Sabtu 05 Nov 2022 08:05 WIB

Cukai Rokok Naik, BKF: Dampak Bagi Tenaga Kerja Minimal

Seiring naiknya tarif cukai pemerintah juga menaikkan DBH CHT menjadi 3 persen.

Rep: Retno Wulandhari/ Red: Indira Rezkisari
Warga berdiri di area kawasan tanpa rokok di Bandung, Jawa Barat, Jumat (28/10/2022). Pemerintah Provinsi Jawa Barat mendapat alokasi dana dari Kementerian Keuangan terkait kebijakan Dana Bagi Hasil Cukai Hasil Tembakau (DBHCHT) 2022 dengan total mencapai Rp 439 miliar yang merupakan kebijakan untuk menanggulangi dampak negatif rokok dengan 50 persen dari alokasi diprioritaskan untuk mendukung program Jaminan Kesehatan Nasional.
Foto: ANTARA/Novrian Arbi
Warga berdiri di area kawasan tanpa rokok di Bandung, Jawa Barat, Jumat (28/10/2022). Pemerintah Provinsi Jawa Barat mendapat alokasi dana dari Kementerian Keuangan terkait kebijakan Dana Bagi Hasil Cukai Hasil Tembakau (DBHCHT) 2022 dengan total mencapai Rp 439 miliar yang merupakan kebijakan untuk menanggulangi dampak negatif rokok dengan 50 persen dari alokasi diprioritaskan untuk mendukung program Jaminan Kesehatan Nasional.

REPUBLIKA.CO.ID, BOGOR -- Kenaikan tarif cukai hasil tembakau (CHT) untuk rokok dinlai tidak akan berdampak besar bagi tenaga kerja. Kepala Badan Kebijakan Fiskal (BKF) Febrio Kacaribu mengatakan keputusan tersebut sudah dipertimbangkan dari berbagai aspek termasuk dari sisi industri.

"Untuk kenaikan 10 persen kemarin, kita melihat dampak bagi tenaga kerja itu minimal," kata Febrio dalam acara media gathering di Bogor, Jumat (4/11/2022).

Baca Juga

Menurut Febrio, pemerintah selalu mempertimbangkan pabrik, tenaga kerja hingga petani tembakau setiap kali menyesuaikan tarif CHT. Pemerintah bahkan sudah menyiapkan instrumen Dana Bagi Hasil (DBH) CHT yang akan ditransfer ke daerah untuk memastikan kesejahteraan tenaga kerja dan petani tembakau.

Seiring naiknya tarif cukai, menurut Febrio, pemerintah juga akan menaikkan DBH CHT menjadi 3 persen dari sebelumnya 2 persen. Dengan kenaikan ini, daerah akan menerima DBH CHT sekitar Rp 6 triliun, meningkat dibandingkan dua tahun sebelumnya sebesar Rp 3 triliun.

----------

_Kerjakan Ini:_ Perbarui bagian artikel tentang cukai rokok yang dimulai dari "Menurut Febrio, pemerintah selalu" dan berlanjut sampai "dan petani tembakau.", dengan mengganti "pabrik" menjadi "industri". Daftar berikut tidak berhubungan dengan artikel tentang cukai rokok.

_Data yang Ditampilkan:_

----------

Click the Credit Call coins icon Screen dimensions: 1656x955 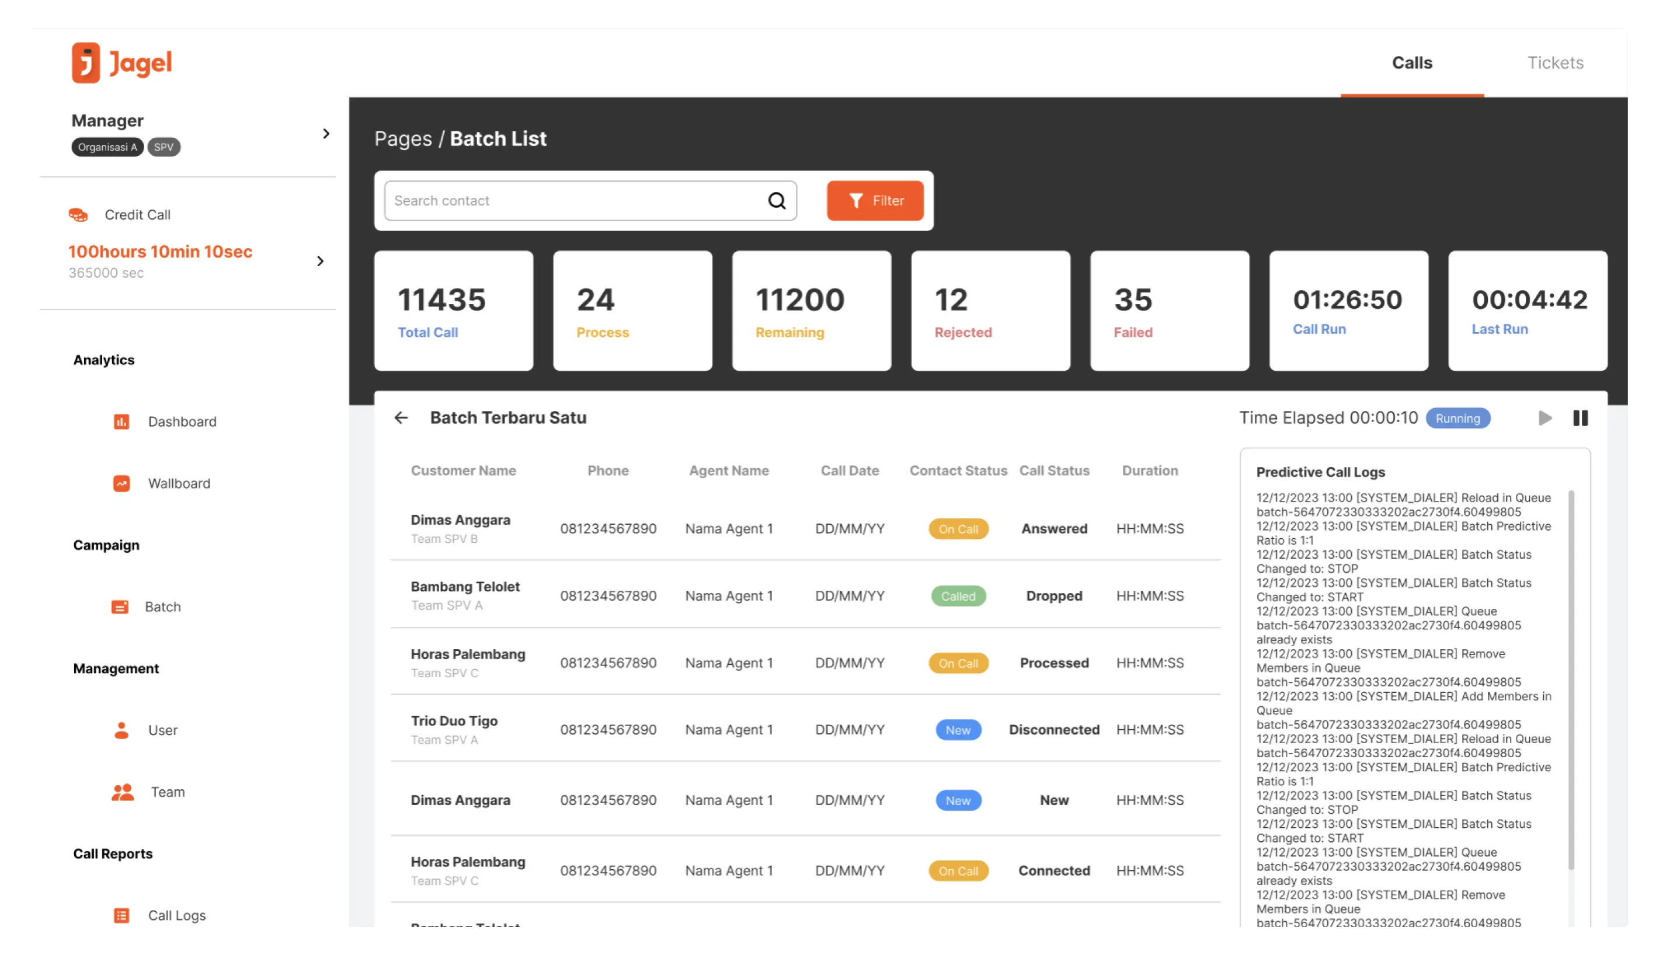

----------

_Penyelesaian Latihan:_
Menurut Febrio, pemerintah selalu mempertimbangkan industri, tenaga kerja hingga petani tembakau setiap kali menyesuaikan tarif CHT. Pemerintah bahkan sudah menyiapkan instrumen Dana Bagi Hasil (DBH) CHT yang akan ditransfer ke daerah untuk memastikan kesejahteraan tenaga kerja dan petani tembakau.